April 05, 2014

Hunphrey Bogart as Sam Spade

Hunphrey Bogart as Sam Spade

Modernism, especially in architecture, is bleak and sterile and incomprehensible and a panacea for the talentless and the phony. Urban architecture that draws on the decorative style of previous eras is beauty personified, whereas functionalism, as the gimmick is called nowadays, is the very stuff that has made architects and city planners turn their backs on what makes a city beautiful and livable. And speaking of modern life, the takeover by the Internet has sealed our fate, and it’s not for the better. Porn is king, but leave it to the New York Times to run a major article debating whether porn has an influence on the young. How can anyone debate this? Well, if you saw what some of the people who work there look like, you might well ask the same question. What David Cameron called “the corrosion of childhood” is a fact to anyone who recognizes the difference between day and night, but porn is very, very big business and I don’t give a damn what neuroscience tells us. Young people exposed to porn are malleable to extreme behavior, and teens need protection from the porn merchants of not only the Internet, but of Hollywood and the TV networks.

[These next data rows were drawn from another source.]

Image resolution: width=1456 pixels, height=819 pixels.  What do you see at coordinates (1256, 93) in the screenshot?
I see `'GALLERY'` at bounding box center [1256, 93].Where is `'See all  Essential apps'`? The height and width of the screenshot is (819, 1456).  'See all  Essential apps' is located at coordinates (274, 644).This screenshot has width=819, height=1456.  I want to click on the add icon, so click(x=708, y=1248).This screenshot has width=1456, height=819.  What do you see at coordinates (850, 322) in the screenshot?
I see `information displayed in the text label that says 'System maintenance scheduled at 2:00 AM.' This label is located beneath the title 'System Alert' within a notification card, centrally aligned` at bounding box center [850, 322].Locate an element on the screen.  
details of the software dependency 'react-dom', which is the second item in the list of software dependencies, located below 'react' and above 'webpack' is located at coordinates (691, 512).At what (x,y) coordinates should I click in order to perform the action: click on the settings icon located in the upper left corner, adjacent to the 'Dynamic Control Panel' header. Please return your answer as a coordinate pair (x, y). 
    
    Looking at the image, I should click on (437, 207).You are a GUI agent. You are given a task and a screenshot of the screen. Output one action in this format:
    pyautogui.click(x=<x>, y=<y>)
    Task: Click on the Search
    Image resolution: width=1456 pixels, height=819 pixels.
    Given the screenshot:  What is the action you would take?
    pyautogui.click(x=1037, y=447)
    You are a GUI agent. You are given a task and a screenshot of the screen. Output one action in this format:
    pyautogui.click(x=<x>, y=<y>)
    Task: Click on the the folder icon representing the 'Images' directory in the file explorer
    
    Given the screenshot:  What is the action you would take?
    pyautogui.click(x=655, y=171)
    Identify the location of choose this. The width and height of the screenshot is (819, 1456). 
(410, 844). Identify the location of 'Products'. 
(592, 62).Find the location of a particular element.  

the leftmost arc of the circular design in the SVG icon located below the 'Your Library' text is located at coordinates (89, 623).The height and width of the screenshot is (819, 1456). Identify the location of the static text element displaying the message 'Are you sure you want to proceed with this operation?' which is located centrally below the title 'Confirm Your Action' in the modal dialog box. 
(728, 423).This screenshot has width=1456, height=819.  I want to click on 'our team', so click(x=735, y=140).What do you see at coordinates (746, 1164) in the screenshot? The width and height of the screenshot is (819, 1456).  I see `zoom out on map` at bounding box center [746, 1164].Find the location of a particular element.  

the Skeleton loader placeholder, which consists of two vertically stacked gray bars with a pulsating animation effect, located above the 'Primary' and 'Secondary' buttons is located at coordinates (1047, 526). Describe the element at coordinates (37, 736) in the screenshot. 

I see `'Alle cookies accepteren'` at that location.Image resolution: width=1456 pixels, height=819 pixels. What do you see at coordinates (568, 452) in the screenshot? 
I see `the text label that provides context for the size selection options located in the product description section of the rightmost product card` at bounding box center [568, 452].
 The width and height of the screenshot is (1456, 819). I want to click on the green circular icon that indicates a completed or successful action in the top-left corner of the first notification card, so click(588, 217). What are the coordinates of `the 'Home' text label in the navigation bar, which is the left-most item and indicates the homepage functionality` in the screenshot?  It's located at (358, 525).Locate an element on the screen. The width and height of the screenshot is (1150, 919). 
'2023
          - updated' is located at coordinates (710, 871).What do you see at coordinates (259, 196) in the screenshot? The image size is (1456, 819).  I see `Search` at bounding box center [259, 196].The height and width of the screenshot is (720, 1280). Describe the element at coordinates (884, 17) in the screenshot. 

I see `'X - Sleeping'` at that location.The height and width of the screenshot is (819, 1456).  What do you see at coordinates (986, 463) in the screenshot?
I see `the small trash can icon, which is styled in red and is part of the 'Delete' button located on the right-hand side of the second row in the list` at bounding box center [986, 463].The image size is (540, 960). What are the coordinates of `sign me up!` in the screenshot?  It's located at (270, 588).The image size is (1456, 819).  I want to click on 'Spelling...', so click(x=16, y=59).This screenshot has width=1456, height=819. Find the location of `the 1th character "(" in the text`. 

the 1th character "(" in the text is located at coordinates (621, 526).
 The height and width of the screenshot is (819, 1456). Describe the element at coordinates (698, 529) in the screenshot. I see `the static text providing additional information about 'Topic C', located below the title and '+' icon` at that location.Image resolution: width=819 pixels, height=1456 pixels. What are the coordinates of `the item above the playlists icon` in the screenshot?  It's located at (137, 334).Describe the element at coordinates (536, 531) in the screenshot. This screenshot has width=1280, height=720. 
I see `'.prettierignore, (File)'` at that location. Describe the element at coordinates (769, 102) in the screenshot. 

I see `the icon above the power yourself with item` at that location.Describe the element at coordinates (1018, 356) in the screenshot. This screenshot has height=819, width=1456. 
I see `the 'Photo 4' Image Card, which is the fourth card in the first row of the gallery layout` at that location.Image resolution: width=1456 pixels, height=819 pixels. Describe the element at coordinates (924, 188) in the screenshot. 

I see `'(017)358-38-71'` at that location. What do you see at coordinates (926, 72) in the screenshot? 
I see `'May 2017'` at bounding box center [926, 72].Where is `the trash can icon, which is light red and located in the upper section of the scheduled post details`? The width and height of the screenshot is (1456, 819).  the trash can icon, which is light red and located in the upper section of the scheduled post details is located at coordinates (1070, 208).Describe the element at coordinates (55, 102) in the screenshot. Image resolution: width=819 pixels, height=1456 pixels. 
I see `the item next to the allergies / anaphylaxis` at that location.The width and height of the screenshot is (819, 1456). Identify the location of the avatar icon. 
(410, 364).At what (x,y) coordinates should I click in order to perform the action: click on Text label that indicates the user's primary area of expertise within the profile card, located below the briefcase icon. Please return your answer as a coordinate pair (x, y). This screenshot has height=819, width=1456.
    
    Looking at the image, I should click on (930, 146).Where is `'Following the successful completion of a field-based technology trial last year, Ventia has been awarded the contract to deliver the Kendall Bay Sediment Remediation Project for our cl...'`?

Last week a great American hero died at 89, rear admiral Jeremiah A. Denton Jr., the pilot who while being interviewed as a POW blinked in Morse the word “torture,” signaling to the Jane Fondas of this world that the little men in black pajamas did not exactly play by the rules. He spent seven years in a tiny cell, but his greatest disappointment once back home was the failure of morality among Americans. No modernist he.